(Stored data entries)
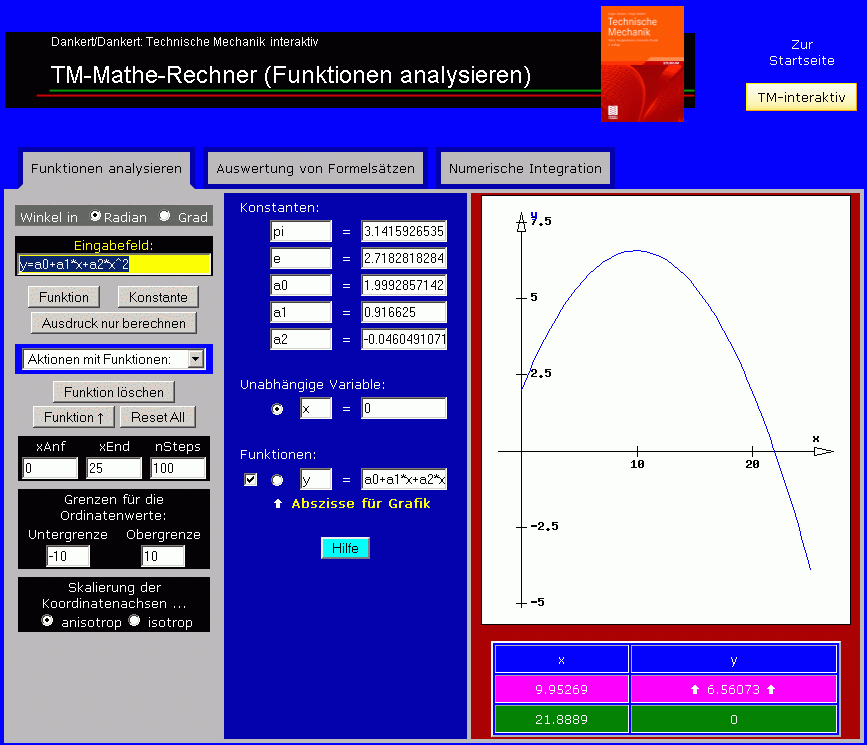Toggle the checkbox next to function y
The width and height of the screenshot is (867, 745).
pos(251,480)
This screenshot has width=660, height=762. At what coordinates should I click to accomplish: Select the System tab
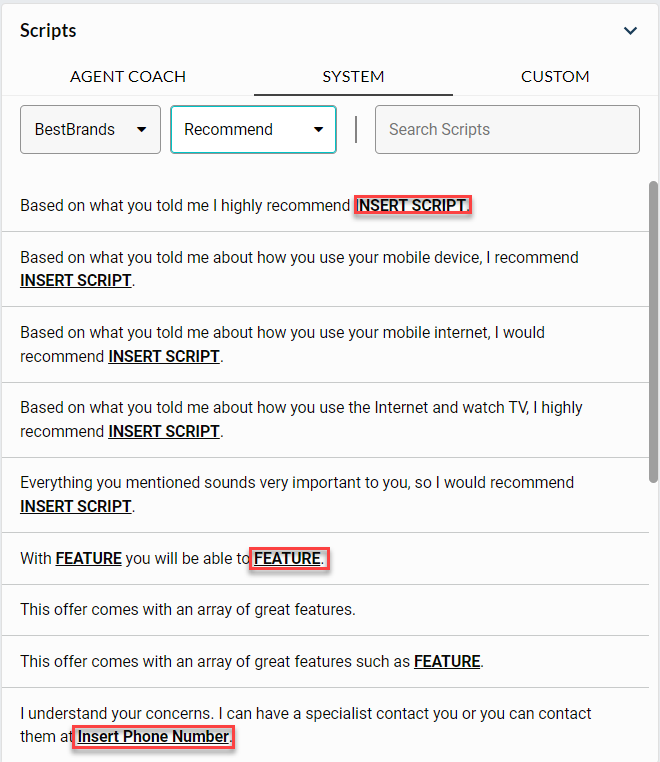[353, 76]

Your assignment
Print exactly the lines between the line containing "This screenshot has" and the last line of the entries above, including both, and nothing besides; skip the pictures.

Result below
This screenshot has width=660, height=762. At what coordinates should I click to accomplish: Select the System tab
[353, 76]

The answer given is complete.